This is not true in general. For example, if $G$ is reductive, $T$ a maximal torus of $G$ and $B$ a Borel subgroup containing $T$, in the Bruhat decomposition of $G$ into double cosets $BwB$ for $w$ in the Weyl group with respect to $T$, for all but one $w$ the cell $BwB$ is not closed in $G$. For such a $w$ the product of the subgroups $B$ and $wBw^{-1}$ is not closed.

However, if $H_1$ and $H_2$ are unipotent, then $H_1 H_2$ is closed. This follows from the fact that any orbit under the action of a unipotent group on an affine variety is closed. This includes the first part of your (b).

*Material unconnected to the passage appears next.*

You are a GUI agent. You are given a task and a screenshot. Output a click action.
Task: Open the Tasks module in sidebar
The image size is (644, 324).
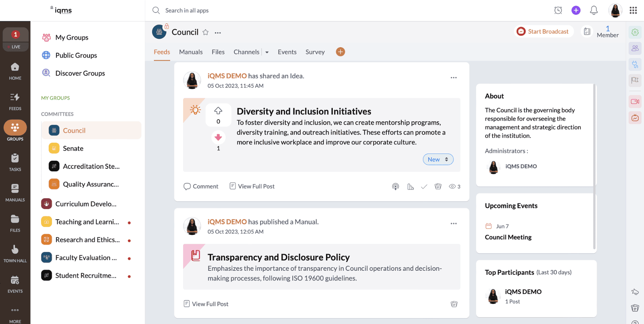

$H_1 H_2$ is also closed in the situation of the second part of (b): Let $H_1$ be unipotent and $H_2$ a subgroup of a maximal torus $T$ which normalizes $H_1$ (I assume that's what you mean by corresponding maximal torus.) Since $H_1 H_2$ is a disjoint union of translates of $H_1^0 H_2$ we may assume that $H_1$ is connected. Then there exists a Borel subgroup $B$ of $G$ containing $T$ and $H_1$. Let $U$ be the unipotent radical of $B$. The product morphism $U\times T\to B$ is an isomorphism of varieties and under this isomorphism, $H_1 H_2$ corresponds to $H_1\times H_2$. Thus $H_1H_2$ is closed in $B$ and hence in $G$.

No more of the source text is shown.